Roman Amphitheatre

Towards the end of the 1st century AD even Eporedia was equipped with an amphitheatre, a large elliptical building destined to house ten to fifteen thousand spectators, dedicated to gladiator games, hunting shows and capital execution of “dannati ad bestias”, meaning those condemned to be torn to pieces or torn to shreds by ferocious beasts.

The complex was along the road towards Vercelli, at the South placed against an imposing wall whose purpose was to support the sloping ground.

The building was built on an embankment completely contained by the podium wall and, outwards, from a ring wall reinforced by a series of semi-circular concamerations, in part still very visible, which were used to contrast the soil thrust. The entrances opened at the two ends of the major axis.

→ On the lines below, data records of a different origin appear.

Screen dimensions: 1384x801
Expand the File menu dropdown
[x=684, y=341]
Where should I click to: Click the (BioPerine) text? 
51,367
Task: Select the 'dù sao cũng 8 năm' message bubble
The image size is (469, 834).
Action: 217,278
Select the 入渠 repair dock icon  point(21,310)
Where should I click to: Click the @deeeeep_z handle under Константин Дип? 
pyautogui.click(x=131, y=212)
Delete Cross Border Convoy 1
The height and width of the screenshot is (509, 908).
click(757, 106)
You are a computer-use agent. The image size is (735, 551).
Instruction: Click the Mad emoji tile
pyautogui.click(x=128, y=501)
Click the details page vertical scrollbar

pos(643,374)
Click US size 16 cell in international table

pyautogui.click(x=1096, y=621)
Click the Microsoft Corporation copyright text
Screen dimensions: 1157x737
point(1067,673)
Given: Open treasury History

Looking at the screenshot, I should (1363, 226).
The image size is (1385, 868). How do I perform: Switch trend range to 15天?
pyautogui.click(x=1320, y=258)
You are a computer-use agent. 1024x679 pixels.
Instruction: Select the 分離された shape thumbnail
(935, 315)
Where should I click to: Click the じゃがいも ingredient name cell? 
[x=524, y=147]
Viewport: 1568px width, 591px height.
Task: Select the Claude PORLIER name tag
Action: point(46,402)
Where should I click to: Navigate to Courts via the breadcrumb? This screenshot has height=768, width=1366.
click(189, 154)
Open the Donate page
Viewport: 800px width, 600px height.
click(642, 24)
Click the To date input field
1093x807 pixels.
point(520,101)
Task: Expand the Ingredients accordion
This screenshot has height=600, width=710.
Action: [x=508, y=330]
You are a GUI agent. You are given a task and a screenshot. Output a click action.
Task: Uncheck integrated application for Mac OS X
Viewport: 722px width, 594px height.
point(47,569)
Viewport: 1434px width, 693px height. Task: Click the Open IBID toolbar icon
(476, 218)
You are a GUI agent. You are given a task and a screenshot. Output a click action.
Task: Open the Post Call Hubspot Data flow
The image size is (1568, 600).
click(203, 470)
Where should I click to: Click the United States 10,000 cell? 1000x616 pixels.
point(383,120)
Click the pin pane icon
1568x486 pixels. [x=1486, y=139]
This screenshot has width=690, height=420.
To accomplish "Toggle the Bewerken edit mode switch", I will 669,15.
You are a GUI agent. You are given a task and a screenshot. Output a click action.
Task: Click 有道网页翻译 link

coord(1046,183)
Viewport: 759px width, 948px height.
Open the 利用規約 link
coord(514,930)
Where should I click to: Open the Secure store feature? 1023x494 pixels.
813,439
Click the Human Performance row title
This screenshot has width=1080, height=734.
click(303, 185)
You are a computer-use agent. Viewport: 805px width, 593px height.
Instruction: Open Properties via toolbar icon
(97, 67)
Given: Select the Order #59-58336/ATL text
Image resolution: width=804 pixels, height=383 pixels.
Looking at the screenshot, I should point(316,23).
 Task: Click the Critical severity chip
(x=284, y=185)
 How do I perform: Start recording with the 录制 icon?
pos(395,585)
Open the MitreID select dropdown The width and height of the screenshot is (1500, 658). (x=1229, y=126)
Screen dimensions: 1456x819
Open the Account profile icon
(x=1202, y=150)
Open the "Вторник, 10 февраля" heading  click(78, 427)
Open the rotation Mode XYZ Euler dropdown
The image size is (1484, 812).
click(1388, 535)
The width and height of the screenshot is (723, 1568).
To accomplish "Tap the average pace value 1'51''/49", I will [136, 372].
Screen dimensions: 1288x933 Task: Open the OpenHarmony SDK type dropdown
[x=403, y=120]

Inside the arena there was an underground room connected by a hallway to the service rooms located under the cavea, it was used to handle scene equipment and animals using a lift, passage with a vault covered ceiling and brick floor running under the podium and connecting the various service rooms made in correspondence with the main axis. The wall of the podium ended in a long transenna decorated by bronze sheets ornate with large relief studs.

Near the ring walls you can still see signs today of the structure of an antique villa demolished to make room for the amphitheatre. Built towards the end of the 1st Century AD, immediately outside of the city and restructured multiple times during a period of approximately one Century, the old mansion had many rooms decorated with frescos, the most recent of them dated between 50 and 70 A D.